|
EFE
Obama y Hillary Clinton son conscientes de que el gobierno de Zelaya se mueve en la órbita venezolana y por eso avanzan a paso lento, piensa el politólogo Patricio Navia.
|
Pablo Calvi
Nueva York, Estados Unidos
Los roles se han invertido en Honduras tras el fallido intento del presidente Manuel Zelaya de regresar a su país acompañado por una misión de la Organización de Estados Americanos (OEA) y de varios mandatarios latinoamericanos.
Ni las proclamas del depuesto presidente, quien en vuelo sobre Honduras relató paso a paso los intentos de aterrizaje de su vuelo a través de los altavoces del aeropuerto de Tegucigalpa, ni las amenazas de la OEA de separar a la nación centroamericana de la comunidad internacional, bastaron para lograr que el gobierno interino de Roberto Micheletti depusiera las armas. Y, de hecho, según informaron a Terra Magazine tanto fuentes de la OEA como del gobierno de Honduras, desde las últimas horas del domingo las comunicaciones entre el gobierno de facto y el del presidente Zelaya han quedado completamente interrumpidas.
"No hay diálogo de ningún tipo", confirmó el lunes por la mañana a esta publicación el embajador interino de Honduras en los Estados Unidos, Rodolfo Pastor. "El presidente Zelaya está en Ecuador y viene de regreso a los Estados Unidos para reunirse con la Secretaria de Estado Clinton", reveló además el diplomático a la vez que aseguró que lo único claro hasta el momento es que, con el saldo de dos muertos durante las demostraciones de ayer "la gente del pueblo de Honduras está sufriendo y la situación se vuelve dolorosísima para todos".
Desde la Secretaría de Estado estadounidense negaron sin embargo las versiones de una reunión entre Micheletti y Clinton. "La Secretaria Clinton no tiene planes de hablar con el presidente Zelaya por el momento", relativizó el vocero del Departamento de Estado Matthew Wallin, también en conversación con Terra Magazine. El diplomático agregó además que "como el golpe es por el momento un proceso que está en pleno desarrollo las negociaciones, las charlas siguen abiertas, pero el Departamento de Estado está sólo en conversaciones con el gobierno del presidente Zelaya".
Pero mientras el tiempo pasa, son tanto el gobierno interino de Micheletti como el del presidente Obama los que sacan mayores ventajas en medio de la confusión, explica Patricio Navia politólogo y profesor de la New York University.
"Las dilaciones juegan claramente a favor de Micheletti, pero también benefician a los Estados Unidos, dado que mientras más tiempo pase, el gobierno de facto va a tener negociar una salida que incluya probablemente elecciones anticipadas".
Las sanciones, comerciales y económicas (desde cortes al suministro energético como cortes en los pasos de frontera hondureños) tendrán de acuerdo con Navia un efecto acelerador no necesariamente beneficioso para Zelaya.

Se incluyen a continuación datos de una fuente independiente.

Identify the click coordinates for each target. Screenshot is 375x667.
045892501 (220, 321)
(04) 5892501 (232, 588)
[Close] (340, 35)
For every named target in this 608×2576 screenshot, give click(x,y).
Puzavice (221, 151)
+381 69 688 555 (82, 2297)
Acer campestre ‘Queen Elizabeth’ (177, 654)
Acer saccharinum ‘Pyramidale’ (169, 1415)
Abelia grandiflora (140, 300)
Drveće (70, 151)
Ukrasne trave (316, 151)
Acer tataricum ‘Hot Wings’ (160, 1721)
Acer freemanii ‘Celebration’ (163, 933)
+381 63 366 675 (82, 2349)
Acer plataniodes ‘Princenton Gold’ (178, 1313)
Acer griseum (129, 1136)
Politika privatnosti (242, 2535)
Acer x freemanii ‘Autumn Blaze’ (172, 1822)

"Las elecciones anticipadas van a tener que realizarse bajo la constitución actual, y en estas elecciones los candidatos presidenciales todos se identifican con la oposición mucho más que con Zelaya", explica el experto. También por este mismo motivo, tanto Obama como Clinton -quienes no desconocen que el gobierno de Zelaya se mueve en la órbita venezolana- están avanzando a paso particularmente lento.
"Con esto a los Estados Unidos le sale relativamente gratis limpiar su nombre en términos de golpes militares", analiza el politólogo. "Históricamente Estados Unidos siempre apoyó los golpes militares, pero ahora se opone firmemente a uno sabiendo que de todos modos, en el peor de los casos, en noviembre habrá elecciones".
Para el gobierno de Obama aplicar sanciones resultará relativamente fácil agrega Navia, dado que en la práctica estas medidas durarán realmente muy poco.
"Es probable que en los próximos días Estados Unidos le pida a Zelaya mayor espacio para negociar" y seguramente desde el Departamento de Estado le van a sugerir al hondureño que "la OEA debería sentarse a negociar también con el gobierno de facto para llegar a una solución que restablezca la democracia, mucho más que a Zelaya como persona, en la presidencia de Honduras", anticipa Navia y agrega: "creo que Estados Unidos va a empezar a hablar mucho más de democracia que del gobierno de Zelaya, que son dos cosas que en este momento están juntas, pero no tendrían por qué estarlo en dos meses más. Uno bien puede pensar en elecciones anticipadas en Honduras, y en un panorama en el que se restablezca la democracia sin que necesariamente Zelaya vuelva al poder".